While several studies have shown that CD13 has no prognostic significance (9,25), another study has shown a significant correlation between the low CR rate of CD13 positivity (27). In another study, CD13 positivity was reported to be associated with low CR and short OS, whereas CD33 was not associated with CR and OS (28). CD117 was associated with decreased CR rates (29). In our study, expression of CD13, CD33 and CD117 was not related to CR, PFS and OS.
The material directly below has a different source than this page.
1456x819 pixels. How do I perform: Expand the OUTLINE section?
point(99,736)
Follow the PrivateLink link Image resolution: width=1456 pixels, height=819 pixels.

About 40-50% of patients with AML display a normal karyotype at diagnosis (30). As prognosis of AML with a normal karyotype is heterogeneous, efforts have been made to stratify patients into different risk categories and to guide therapeutic decisions. Mutations in a number of genes have been found in AML with a normal karyotype; the most commonly affected are nucleophosmin1 gene (NPM1), the FMS-like tyrosine kinase 3 gene (FLT3), and the DNA-methyltransferase 3a gene (DNMT3A). There are two main types of FLT3 mutations. The most common are internal tandem duplications (ITD) of different length that result in ligand-independent activation of the FLT3 receptor and a proliferative signal (31,32). The prognostic impact of FLT3-ITD is influenced by its mutational context, including the absence of the wild-type FLT3 allele (ie, homozygous or hemizygous FLT3-ITD), the concurrent mutation status of NPM1, and the FLT3 mutant/wild-type allelic ratio. Homozygous or hemizygous FLT3 and higher AR are associated with poorer outcomes (33-35). Munoz et al. (36) found that AML with FLT3-ITD often had a myelomonocytic immunophenotype expressing CD33 and CD15, with rather low CD34 expression. In addition, CD11b and CD4 were often expressed in these patients. If FLT3-ITD cannot be measured, the status of FLT3-ITD can be predicted by immunophenotypic expressions.
Study Limitations
In several studies, HLADR expression has been associated with reduced CR rates and shorter CR duration (20,37,38). In our study, it was determined that the absence of HLDR expression, which supported the literature, was associated with longer PFS and OS. Unlike the literature, no correlation was found between HLDR and response status.
Conclusion
Our aim in this study was to investigate the prognostic value of immunophenotypic markers that were routinely checked at the time of diagnosis. Previous studies have shown the prognostic significance of MPO and CD34 expression. In our study, MPO positivity was found to be consistent with longer PFS and OS, similar to the literature, but unlike the literature, no correlation was found between CD13, CD33, CD34, CD117 and PFS and OS. Randomized prospective controlled studies are needed to determine the prognostic significance of immunophenotypic features.
Ethics
Ethics Committee Approval: Van Yüzüncü Yıl University Non-Invasive Clinical Research Ethics Committee (date: 07.12.2018/decision no: 10).
Peer-review: Externally peer reviewed.
Authorship Contributions
Concept: S.D., T.U., Design: S.D., T.U., Data Collection or Processing: Ö.E., A.D., Analysis or Interpretation: S.D., T.U., Literature Search: S.D., Writing: S.D., T.U.
Conflict of Interest: No conflict of interest was declared by the authors.
Financial Disclosure: The authors declared that this study received no financial support.